** start Record list **
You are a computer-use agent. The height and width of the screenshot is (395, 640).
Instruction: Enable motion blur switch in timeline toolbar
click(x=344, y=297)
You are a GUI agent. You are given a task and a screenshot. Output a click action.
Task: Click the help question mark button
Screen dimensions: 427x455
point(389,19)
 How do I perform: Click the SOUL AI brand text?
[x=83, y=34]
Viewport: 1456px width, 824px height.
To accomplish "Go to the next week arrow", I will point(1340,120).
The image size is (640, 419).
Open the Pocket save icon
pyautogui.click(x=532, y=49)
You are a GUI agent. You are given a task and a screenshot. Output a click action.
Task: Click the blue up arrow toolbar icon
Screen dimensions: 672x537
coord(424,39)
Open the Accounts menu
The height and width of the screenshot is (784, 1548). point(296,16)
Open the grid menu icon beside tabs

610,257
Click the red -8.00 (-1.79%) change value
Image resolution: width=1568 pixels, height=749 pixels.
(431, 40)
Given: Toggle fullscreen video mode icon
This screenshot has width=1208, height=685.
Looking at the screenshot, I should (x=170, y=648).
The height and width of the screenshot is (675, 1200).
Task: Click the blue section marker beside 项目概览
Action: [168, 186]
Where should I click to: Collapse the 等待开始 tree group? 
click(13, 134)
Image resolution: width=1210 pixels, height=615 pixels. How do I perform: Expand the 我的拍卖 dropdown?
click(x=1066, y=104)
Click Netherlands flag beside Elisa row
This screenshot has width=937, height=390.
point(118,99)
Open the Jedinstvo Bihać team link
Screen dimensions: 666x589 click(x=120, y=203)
** end Record list **
### Objective
In the listing above, replace "Open" with "Select" everywhere it occurs and write out every line again, leaving everything else unchanged.

### Answer to this exercise
You are a computer-use agent. The height and width of the screenshot is (395, 640).
Instruction: Enable motion blur switch in timeline toolbar
click(x=344, y=297)
You are a GUI agent. You are given a task and a screenshot. Output a click action.
Task: Click the help question mark button
Screen dimensions: 427x455
point(389,19)
 How do I perform: Click the SOUL AI brand text?
[x=83, y=34]
Viewport: 1456px width, 824px height.
To accomplish "Go to the next week arrow", I will point(1340,120).
The image size is (640, 419).
Select the Pocket save icon
pyautogui.click(x=532, y=49)
You are a GUI agent. You are given a task and a screenshot. Output a click action.
Task: Click the blue up arrow toolbar icon
Screen dimensions: 672x537
coord(424,39)
Select the Accounts menu
The height and width of the screenshot is (784, 1548). point(296,16)
Select the grid menu icon beside tabs

610,257
Click the red -8.00 (-1.79%) change value
Image resolution: width=1568 pixels, height=749 pixels.
(431, 40)
Given: Toggle fullscreen video mode icon
This screenshot has width=1208, height=685.
Looking at the screenshot, I should (x=170, y=648).
The height and width of the screenshot is (675, 1200).
Task: Click the blue section marker beside 项目概览
Action: [168, 186]
Where should I click to: Collapse the 等待开始 tree group? 
click(13, 134)
Image resolution: width=1210 pixels, height=615 pixels. How do I perform: Expand the 我的拍卖 dropdown?
click(x=1066, y=104)
Click Netherlands flag beside Elisa row
This screenshot has width=937, height=390.
point(118,99)
Select the Jedinstvo Bihać team link
Screen dimensions: 666x589 click(x=120, y=203)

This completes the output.